* Task statement: Please pull out each line in the rows below that contains the word "card", copying every such line in full.

[Start of Material for this exercise]

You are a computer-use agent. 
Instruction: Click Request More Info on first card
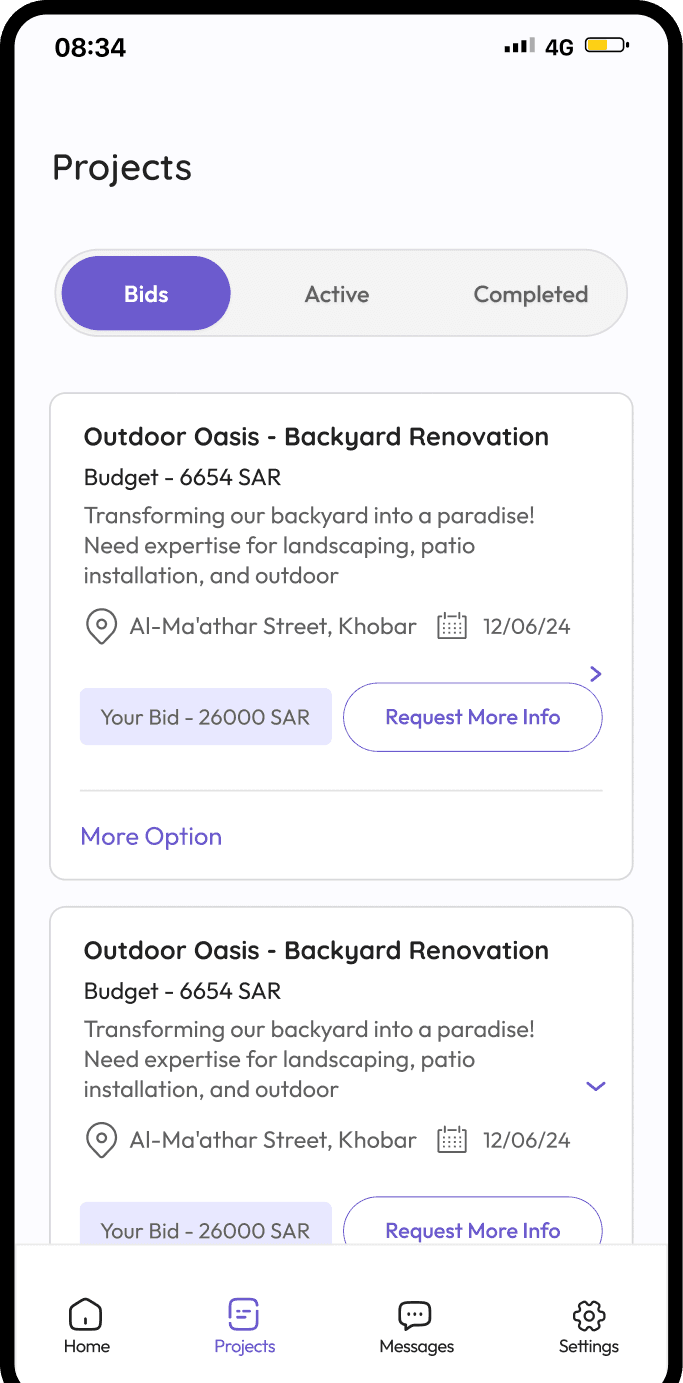coord(472,717)
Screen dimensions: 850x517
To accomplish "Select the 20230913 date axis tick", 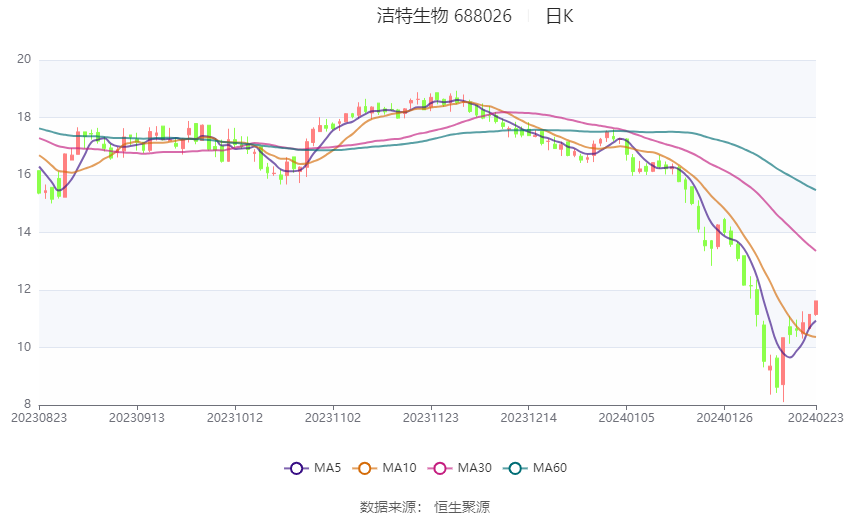I will click(137, 418).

[End of Material for this exercise]

* Correct result:
Instruction: Click Request More Info on first card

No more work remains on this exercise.